**Text block**
%%

Raw material price rise impacting net profit
- Uni-President China (UPC) announced that sales grew by 7.2% yoy to Rmb13.9bn in 1H21, in line with our expectation. But the net profit dropped by 27.5% yoy to Rmb614m, below our expectation, due to higher-than-expected raw material costs.
- Driven by the Covid volatility, we expect UPC’s noodle sales growth to reach c.20% yoy in 2Q22, from high-single digits yoy in 1Q22. We expect beverage sales to decline slightly yoy in 2Q22, from double-digit yoy growth in 1Q22.
- Cost pressure continued to increase qoq in 2Q22. We expect cost pressure to fall hoh in 2H22F, but to remain at a high level compared to the same period of last.
- We downgrade UPC from Add to Hold due to higher-than-expected cost pressure based on our estimates, and we lower our DCF-based TP to HK$7.1, since we cut our earnings forecasts for FY22F–24F
2Q22 earnings less than we expected due to higher costs
The Covid situation reduced outdoor activities, which negatively impacted UPC’s beverage sales in 2Q22. Beverage sales grew by 4.9% yoy in 1H22, but we estimate that beverage sales slightly declined yoy in 2Q22, from double-digit yoy growth in 1Q22. However, noodle sales increased by 14% yoy in 1H22. We estimate that noodle sales growth reached c.20% yoy in 2Q22, from high-single digits yoy in 1Q22. Total sales grew by 7.2% in 1H22. We estimate that growth was in the high-single digits for 1Q22 and mid- to high-single digit yoy growth in 2Q22. Management maintains its previous guidance of high-single digit top-line growth for FY22F. But the 2Q22 raw material cost pressure was higher than we expected. The gross margin dropped by 4.7ppt yoy to 30.7% in 1H22. UPC improved control of expenses in 1H22, and the distribution expenses and admin expenses ratio contracted by 1.8ppt and 0.4ppt yoy, respectively. Net profit decreased by 27.5% yoy in 1H22, a 39.3% and 12.8% yoy drop for 2Q22 and 1Q22, respectively. Management said in the analyst conference call both noodle and beverage channel inventories remain quite healthy.
Cost pressure to fall hoh in 2H22F but remain at a high level
Major raw material prices started to drop in July. Palm oil, domestic wheat, PET and domestic sugar prices increased by 55%, 20%, 31% and 7% yoy in 1H22, but fell by 30%, 1.8%, 7.2% and 1.3% yoy in July. The palm oil price dropped by 3.4% yoy, but the prices of domestic wheat, PET and domestic sugar increased by 8%, 11% and 2.8% yoy in July. We expect UPC’s cost pressure to fall hoh, but still remain at a high level in 2H22F. We now expect its gross margin to contract by 1.4ppt and 3.1ppt yoy to 28.7% and 29.4% in 2H22F and FY22F. Management said it will further improve the utilization rate and cut promotion expenses in 2H22F to partially mitigate the cost pressure. Currently, UPC maintains only one month’s inventory for its major raw materials.

%%

**Your instructions**
Copy out the part of the Uni-President China earnings note starting with "- Driven by" and going on through "period of last.", word for word.

**Extracted records**

%%

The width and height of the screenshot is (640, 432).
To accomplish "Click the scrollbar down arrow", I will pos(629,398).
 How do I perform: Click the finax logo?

%%
%%

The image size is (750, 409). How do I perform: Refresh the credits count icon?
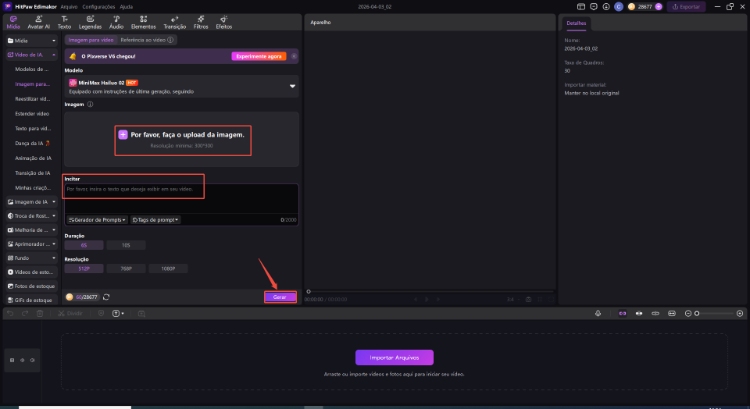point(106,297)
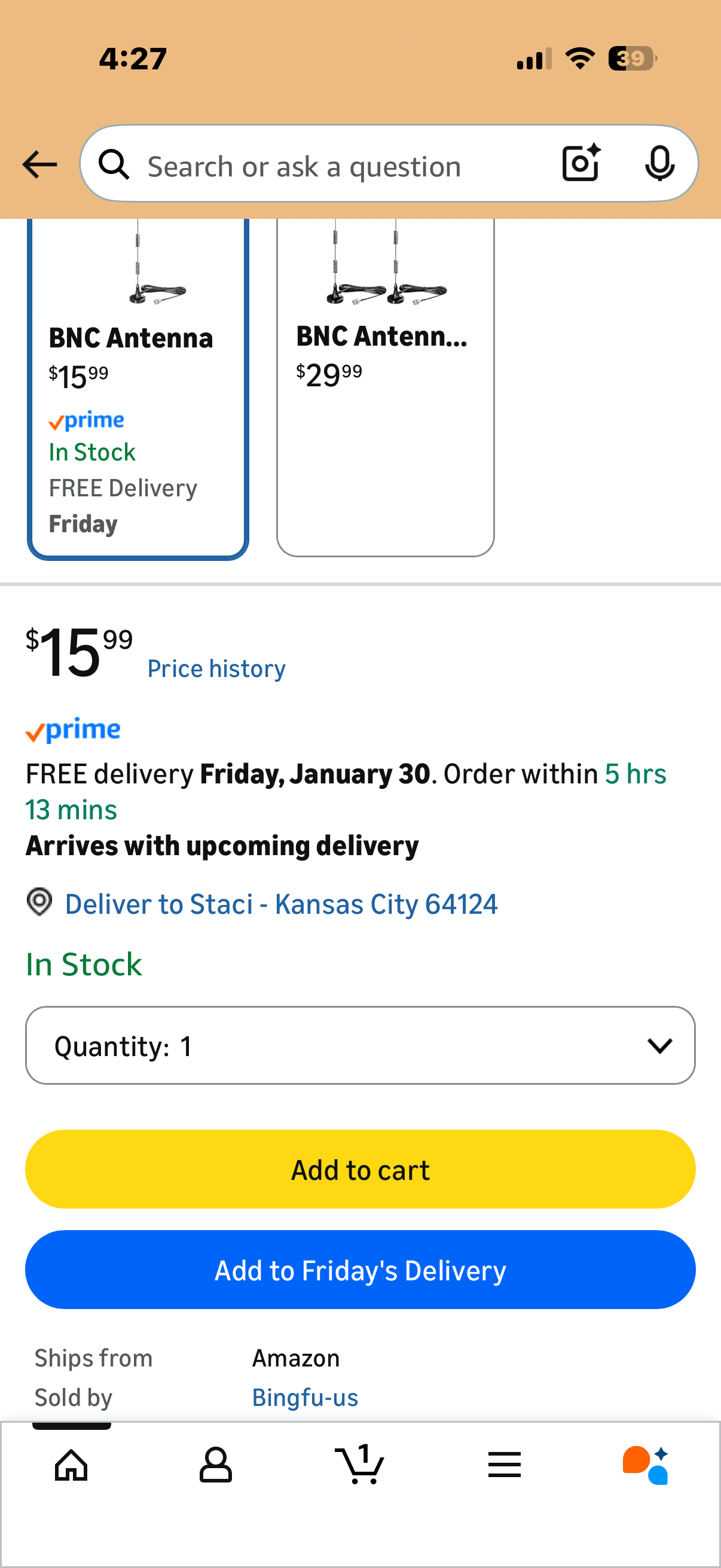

%%

**Expected output**
- Driven by the Covid volatility, we expect UPC’s noodle sales growth to reach c.20% yoy in 2Q22, from high-single digits yoy in 1Q22. We expect beverage sales to decline slightly yoy in 2Q22, from double-digit yoy growth in 1Q22.
- Cost pressure continued to increase qoq in 2Q22. We expect cost pressure to fall hoh in 2H22F, but to remain at a high level compared to the same period of last.